In an 1839 monograph on blushing — mostly in humans — British physician Thomas Henry Burgess included a chapter in which he claimed that plants could similarly wither or droop in response to "external impressions." Pioneer American horticulturist Luther Burbank spoke to his saplings, mollycoddling them with what he called "a vibration of love." (The childless bachelor Burbank thought his green thumb qualified him enough to write a child-rearing manual titled, aptly enough, The Training of the Human Plant.)
Even Charles Darwin himself was drawn to the question, running experiments such as having his budding botanist son Francis play the bassoon to a sensitive mimosa plant, just to see what would happen. (Nothing did.

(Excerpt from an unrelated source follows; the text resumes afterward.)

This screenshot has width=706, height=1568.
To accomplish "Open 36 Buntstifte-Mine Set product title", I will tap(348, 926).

Darwin later called it a "fool's experiment.") His second-to-last book was titled The Power of Movement in Plants, and included a rather provocative interpretation of root growth: "It is hardly an exaggeration to say," he wrote, "that the tip of [a plant's] radicle...acts like the brain of one of the lower animals...receiving impressions from the sense-organs and directing the several movements."
The hint that a plant might have a brain became even more alluring in the early 20th century. Darwin's own son led the charge, claiming in Nature in 1901 that "there is nothing unscientific in classing animals and plants together from a psychological standpoint," and in a 1908 issue of Science, "We must believe that in plants there exists a faint copy of what we know as consciousness in ourselves." In 1905, botanist Raoul Francé's Germs of Mind in Plants reached a similar point: "What grander lesson could the speechless plants give than that which they have taught us: that their sense life is a primitive form, the beginning of the human mind!"

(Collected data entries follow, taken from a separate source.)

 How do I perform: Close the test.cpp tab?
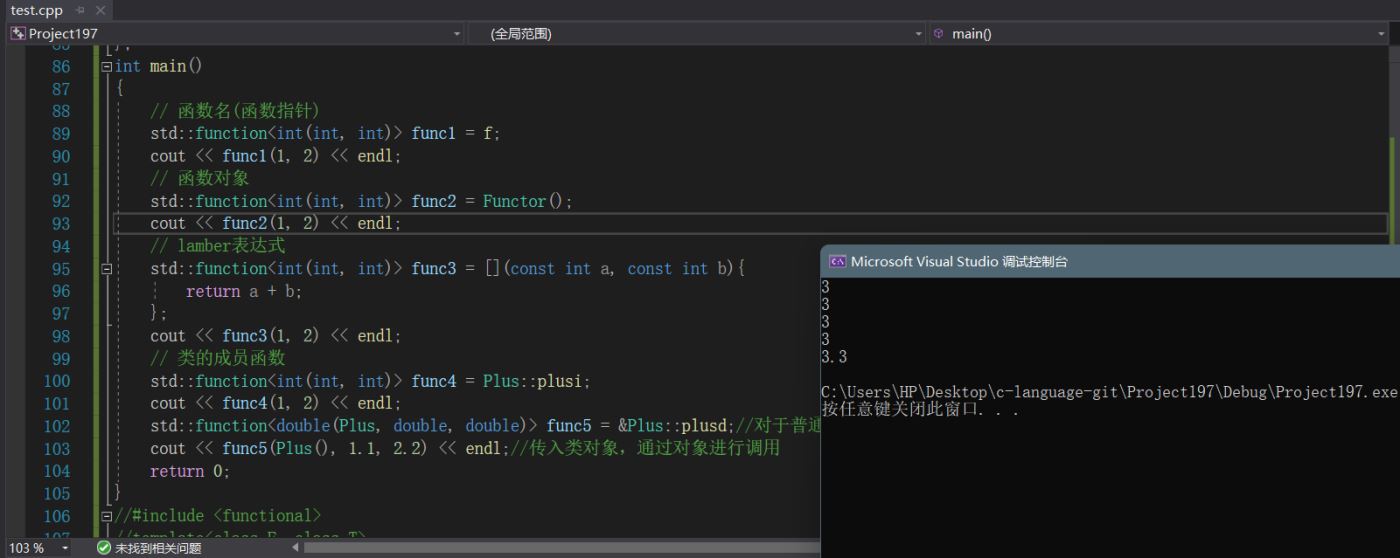coord(100,10)
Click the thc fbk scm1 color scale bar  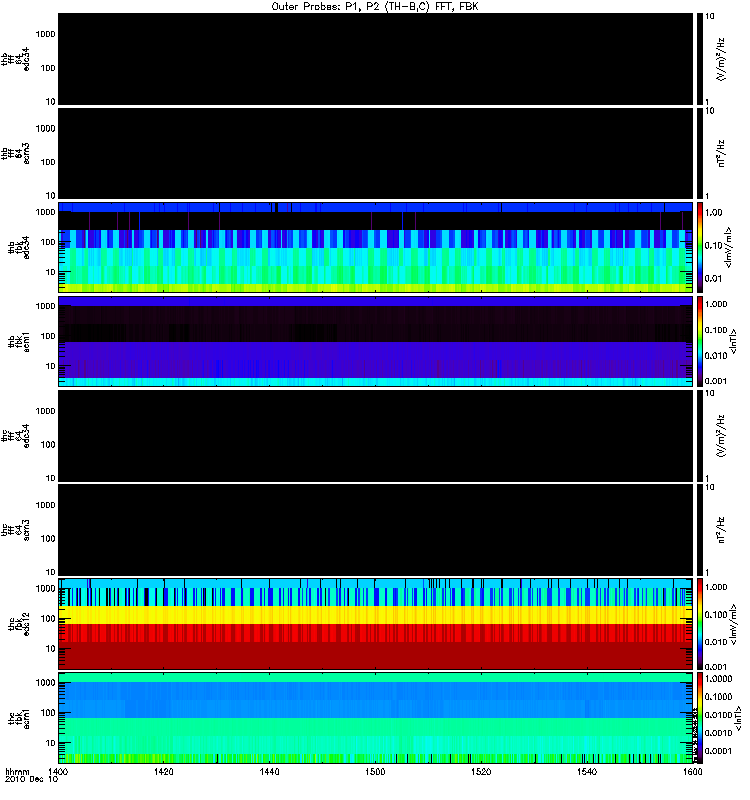coord(700,718)
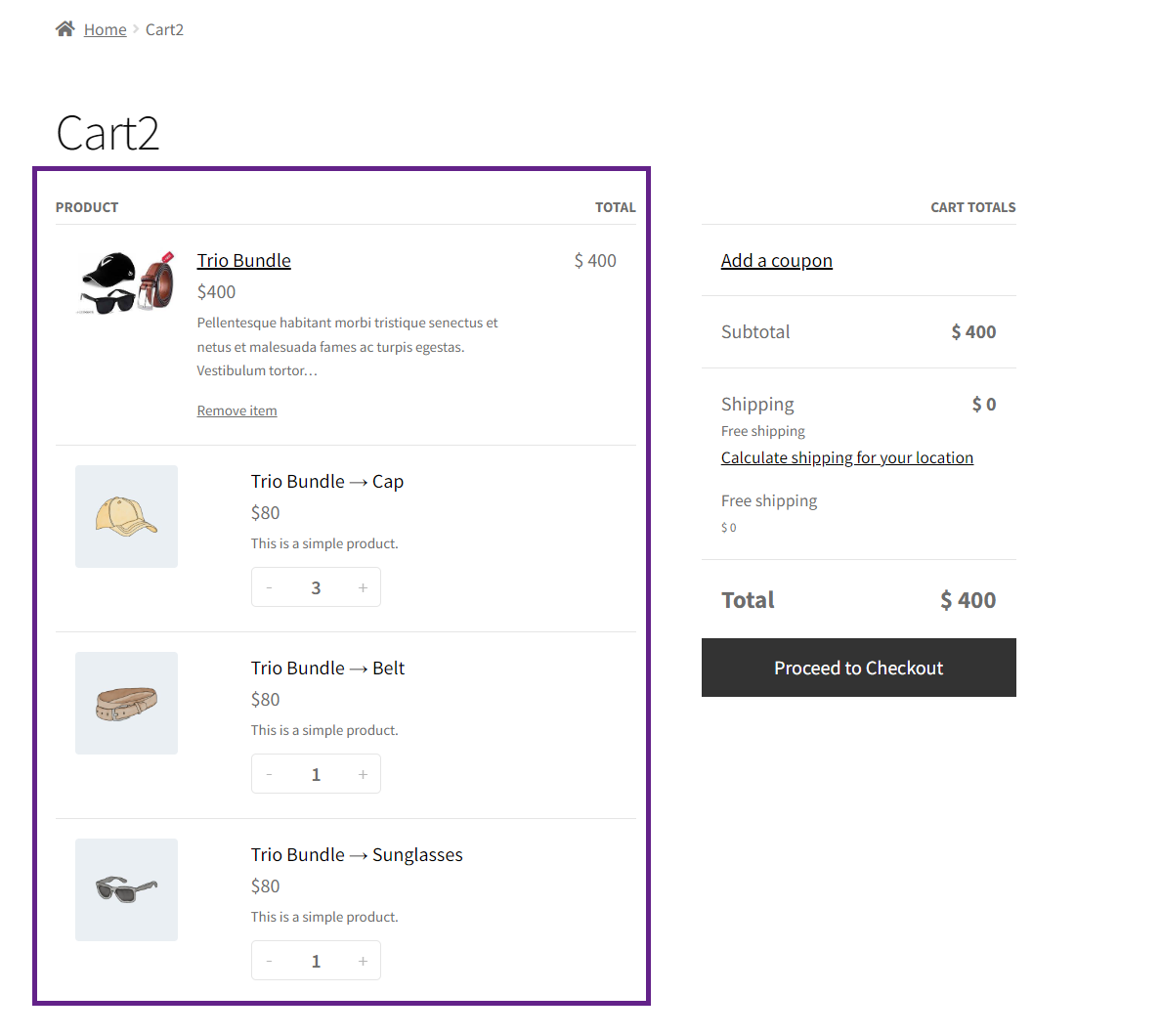Remove the Trio Bundle item from cart
The height and width of the screenshot is (1036, 1162).
[x=237, y=410]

Nobody seemed to pursue this question with more enthusiasm than Bose. In addition to his carrot-wiring experiment, Bose engineered an altogether different series of devices to record plants' handwriting, in the form of ticker-tape-like dots on a smoked glass plate. As a science writer noted in 1915, Bose's "ingenious recorders are pens of incredible lightness, with which lilies or cabbages may write down their impressions of the outer world." Bose was particularly interested in the way plants reportedly jerked the very moment before they died. In his words, "Our mute companions, silently growing beside our door, have now told us the tale of their life tremulousness and their death spasm in script as inarticulate as they."

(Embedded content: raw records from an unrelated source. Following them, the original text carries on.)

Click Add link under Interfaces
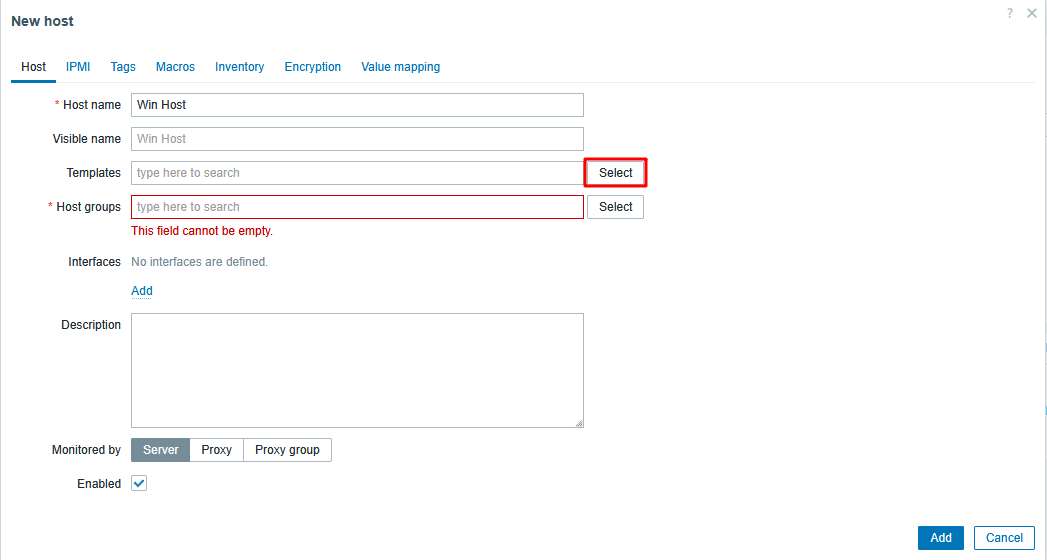1047x560 pixels. (x=142, y=291)
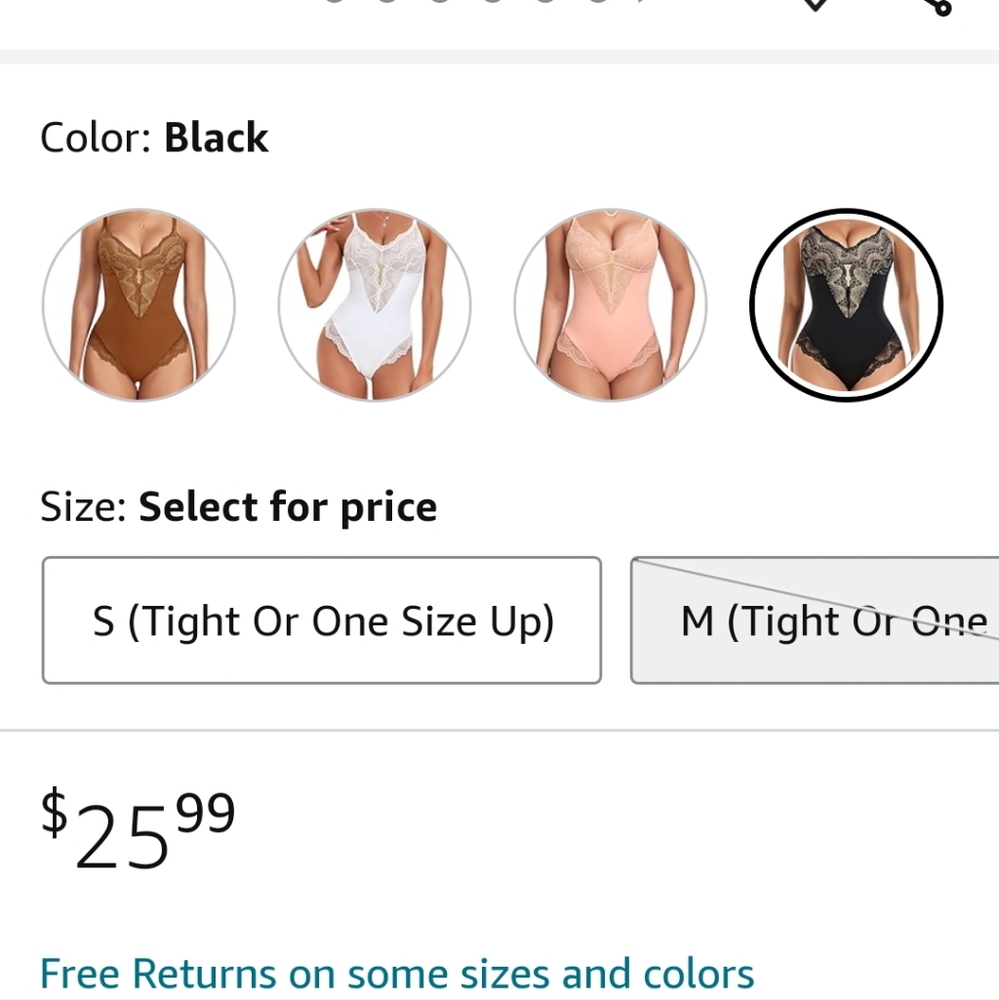The width and height of the screenshot is (999, 1000).
Task: Choose size S (Tight Or One Size Up)
Action: (322, 620)
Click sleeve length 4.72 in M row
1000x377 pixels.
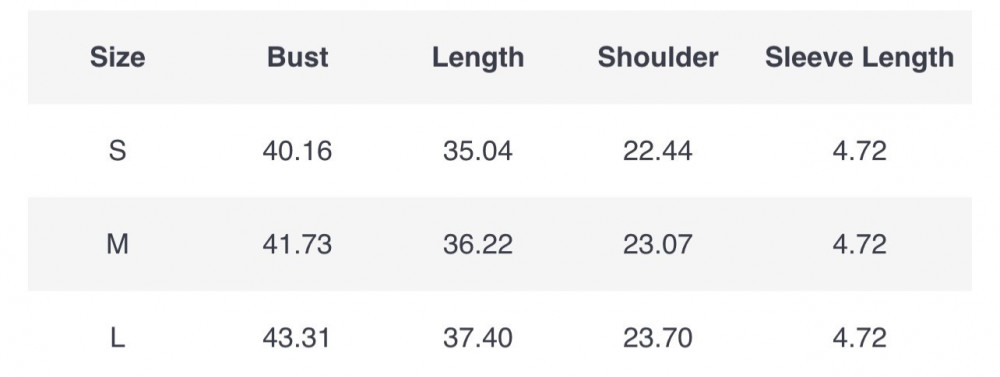tap(859, 244)
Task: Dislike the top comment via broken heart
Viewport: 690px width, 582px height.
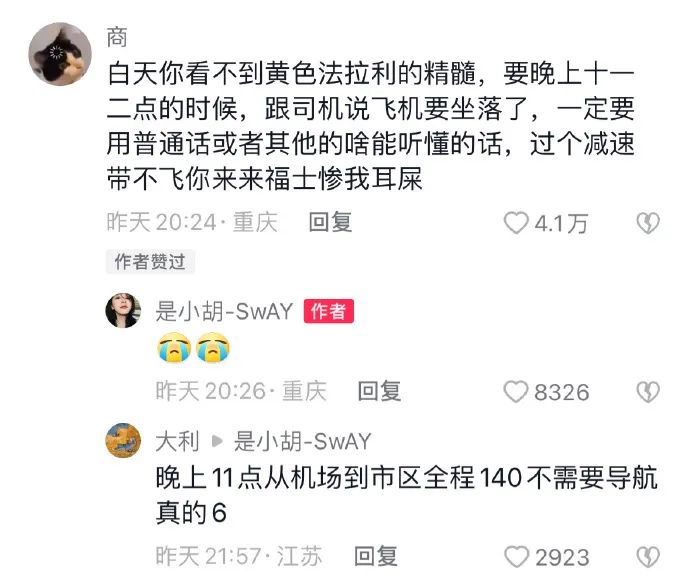Action: click(648, 223)
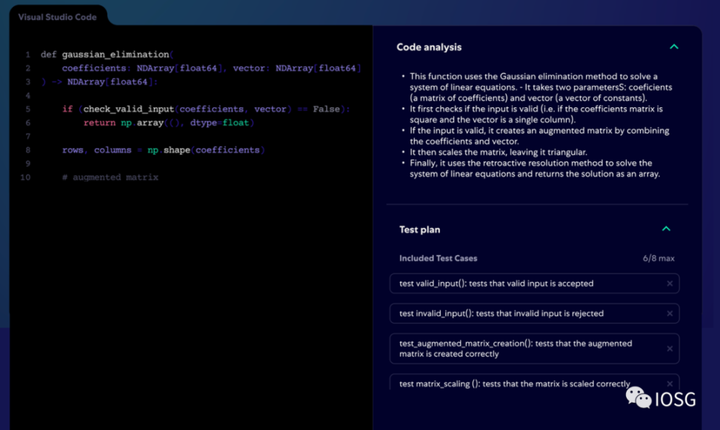Screen dimensions: 720x430
Task: Select the test_augmented_matrix_creation() case row
Action: tap(534, 349)
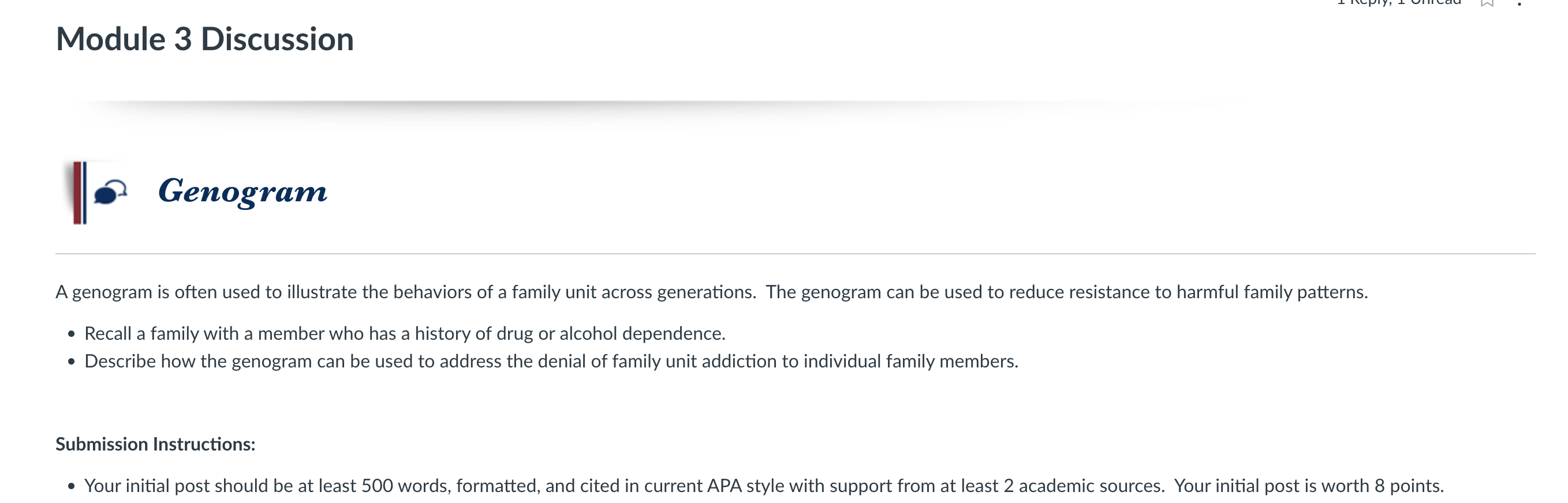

Plant consciousness faded from legitimate science, but enjoyed a significant popular renaissance in postwar America. In 1959's The Power of Prayer on Plants, Presbyterian minister Franklin Loehr claimed that prayed-over seedlings thrived while prayed-against ones "seemed to twist and writhe under the negative power." And in the 1960s and 1970s, a potent cocktail of Silent Spring–era environmentalism, New Age spirituality, and Watergate-inspired mistrust of authority gave new energy to claims about what might really be going on with plants.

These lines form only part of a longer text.